If one trend can account for Australia’s ranking in the new Food & Drink Business Environment Ratings it is premiumisation. This mature market, with its relatively tiny population and vast areas of unpopulated and under-developed land, ranks second out of 14 Asia Pacific markets in terms of the potential it offers to would be food and drink investors. A high spending population, intrigued by, and willing to part with cash for, innovative products ensures attractive consumption levels and yet these levels are forecast to grow further still thanks to industry dynamism and the continued pursuit of premiumisation. In the newly-published Q108 Australia Food & Drink Report we examine the nature of the investments driving industry growth and assess the five-year sales outlook for the industry.
Two of our industry forecasts that best demonstrate the extent of premiumisation in the local market are our food consumption forecast and our confectionery sales forecast.

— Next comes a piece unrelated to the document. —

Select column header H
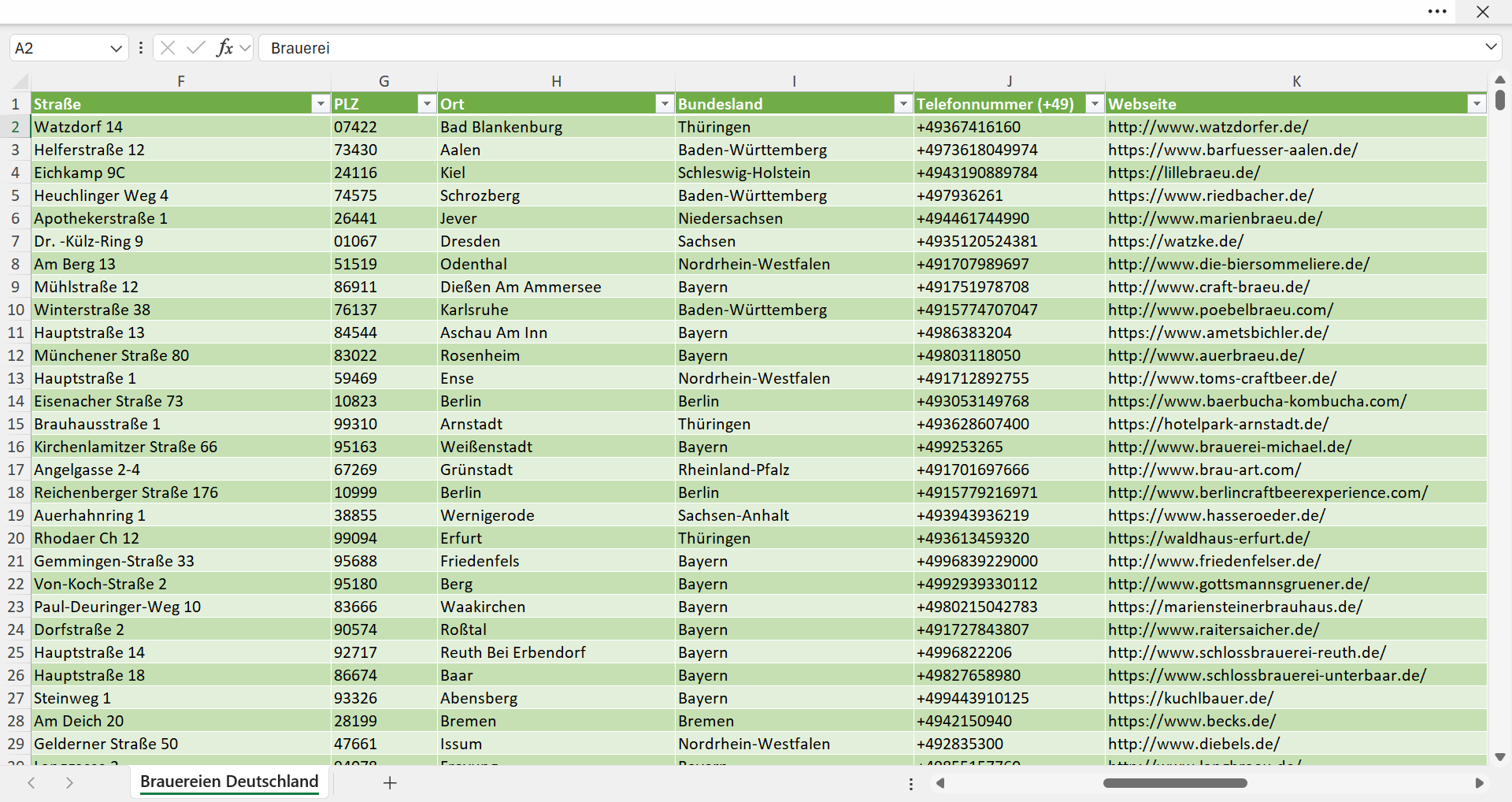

Food consumption is forecast to increase by 10.4% to US$32.28bn in 2011. This represents considerable growth in a market in which food consumption in volume terms is forecast to remain fairly constant. Of course, this growth will in part by fuelled by rising food prices; a global trend caused by severe climatic extremities of the past couple of years, by heavy demand from the alternative energy sector and by soaring fuel prices which push up both production and transportation costs. However, this growth also reflects an ever-growing Australian demand for higher-value, better-quality food and beverage products. Growth in the confectionery sector perhaps sums this up best. This is a completely non-essential product category which consumers would simply retreat from should rising food prices jeopardise their spending patterns. However, our confectionery sales growth forecast of 5.3% to 2011 in volume terms, is completely usurped by our growth forecast of 17% in value terms, reflecting the fact that Australian consumers are still buying nonessential goods such as confectionery and are increasingly buying more expensive, added-value variants.
This trend is in evidence across multiple sectors of the food and drink industry; soft drinks, alcoholic drinks, frozen foods, snacks and processed foods among them. Two, reasonably small, yet significant investments from the last three months, ably highlight the phenomenon. Coopers Brewery - a mere bit part player in Australia’s vast beer market - announced plans to invest US$9.7mn in production and warehousing in order to boost its market share from 3% to 5% by 2011. The company plans to exploit interest in its premium niche and boutique brands to get one over on the industry giants whose expertise lies in the mass-market sector. Meanwhile US food major Heinz announced a US$8.6mn investment in its Wagga Wagga processing plant, the bulk of which would go towards a new ready meal line. This is notable not just because of the impact that convenience foods such as ready meals have on the value of food sales in Australia, but because it highlights a rare case of a global major opting to stay in Australia and exploit the market’s potential from within rather than looking to the low-cost and potentially higher growth markets of Asia. In summary, the Australia food and beverage market might be mature, but it remains immensely profitable and dynamic.